Top of Excerpt provided

From: Gary S. Gevisser [gsg@sellnext.com]
Sent:
Thursday, June 12, 2003 2:33 PM
To: RKlein (RKlein@stanford.edu)
Cc: rest
Subject: ?Blombos?

 

Professor Klein, remember me?

 

 

 

Sorry about that delay. At 1:42PM PST just 28 odd minutes ago my wife’s ex-husband left the same umpteenth message on the house answering machine wanting to know about switching the kids around this coming weekend to make up for the time he won’t be with his 13 year-old-daughter since he is planning on taking their 10 year-old son fishing in Montana just as he did last year and just like last year Danielle prefers to stay home and be with her friends.

 

There is in The Forum of today’s USA Today an excellent article titled, “Sexually active girl’s lament: Why didn’t I wait?” which I will be discussing with Danielle’s mother who has a rather unique and effective way of communicating matters of importance to the young, who are all of our future’s, agree?

Bottom of Excerpt provided
Top of Available data

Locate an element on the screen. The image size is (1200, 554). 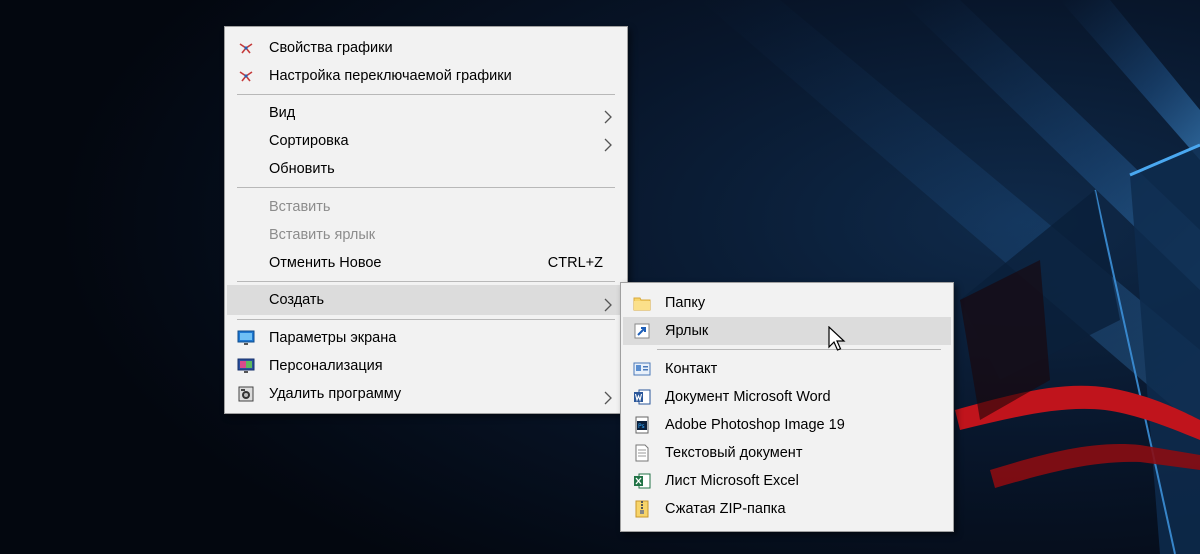
submenu-item-excel-sheet: Лист Microsoft Excel is located at coordinates (787, 481).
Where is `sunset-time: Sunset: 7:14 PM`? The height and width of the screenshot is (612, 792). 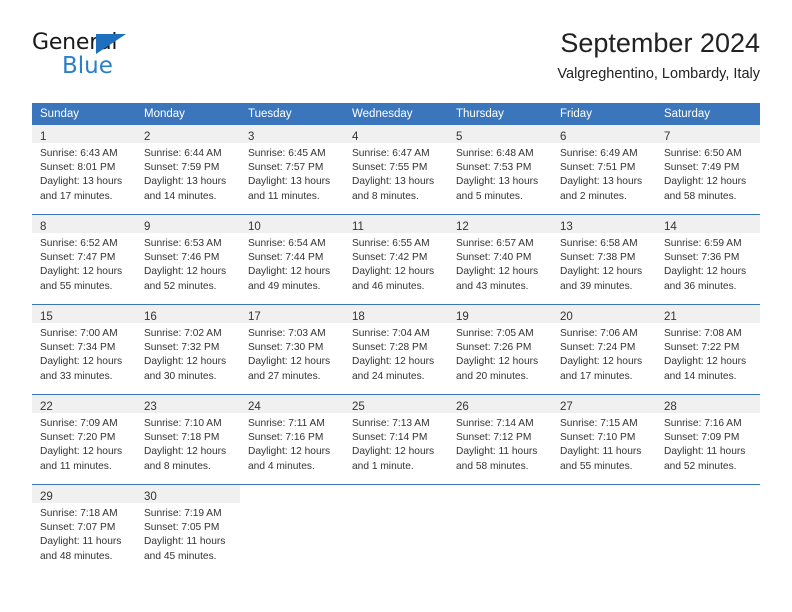 sunset-time: Sunset: 7:14 PM is located at coordinates (390, 438).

Bottom of Available data

What you will do:
1. In the email to Professor Klein, where is the ex-husband planning to take his 10-year-old son fishing?
2. Write the next part of the email to Professor Klein, picking up after its final sentence.

Answers:
1. Montana.

2.
 

Now coming in to one of my emails can be no different to walking into a horror movie the difference being that at the end of the horror movie you get to walk out and go back to your knitting, agree?

 

Well not exactly if you can comprehend that the world is endless to mention little of the lite journey I have in store for Dr. John Ben Stewart whose attorney, Mr. George G. Hurst is once again copied on an all-important E-mail.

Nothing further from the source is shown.